***** Extracted entries

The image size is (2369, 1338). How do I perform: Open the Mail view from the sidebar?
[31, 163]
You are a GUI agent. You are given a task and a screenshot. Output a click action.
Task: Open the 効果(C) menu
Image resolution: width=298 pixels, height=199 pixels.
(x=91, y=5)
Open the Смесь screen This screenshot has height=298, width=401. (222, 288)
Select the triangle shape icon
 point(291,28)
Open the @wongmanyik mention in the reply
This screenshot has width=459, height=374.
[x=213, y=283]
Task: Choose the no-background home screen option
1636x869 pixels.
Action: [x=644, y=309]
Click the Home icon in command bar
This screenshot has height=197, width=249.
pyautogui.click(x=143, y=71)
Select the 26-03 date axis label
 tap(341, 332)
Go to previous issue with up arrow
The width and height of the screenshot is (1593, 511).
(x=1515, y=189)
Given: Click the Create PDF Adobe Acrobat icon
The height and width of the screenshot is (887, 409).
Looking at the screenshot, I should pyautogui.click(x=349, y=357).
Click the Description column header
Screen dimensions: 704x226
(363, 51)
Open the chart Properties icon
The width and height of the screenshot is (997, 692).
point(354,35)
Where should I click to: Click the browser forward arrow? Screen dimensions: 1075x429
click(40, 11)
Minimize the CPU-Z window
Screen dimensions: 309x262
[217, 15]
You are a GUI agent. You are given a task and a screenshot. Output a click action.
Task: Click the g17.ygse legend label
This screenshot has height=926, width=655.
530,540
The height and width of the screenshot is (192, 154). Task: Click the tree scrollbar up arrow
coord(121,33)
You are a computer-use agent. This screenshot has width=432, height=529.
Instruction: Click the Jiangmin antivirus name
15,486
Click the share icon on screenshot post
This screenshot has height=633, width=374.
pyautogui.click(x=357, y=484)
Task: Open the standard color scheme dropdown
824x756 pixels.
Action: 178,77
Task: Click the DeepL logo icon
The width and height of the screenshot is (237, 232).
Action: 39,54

**********

Description of the task: The answer is the run of lines above from the line containing "1636x869 pixels." through the line containing "Given: Click the", copied exactly and alone.

Task output:
1636x869 pixels.
Action: [x=644, y=309]
Click the Home icon in command bar
This screenshot has height=197, width=249.
pyautogui.click(x=143, y=71)
Select the 26-03 date axis label
 tap(341, 332)
Go to previous issue with up arrow
The width and height of the screenshot is (1593, 511).
(x=1515, y=189)
Given: Click the Create PDF Adobe Acrobat icon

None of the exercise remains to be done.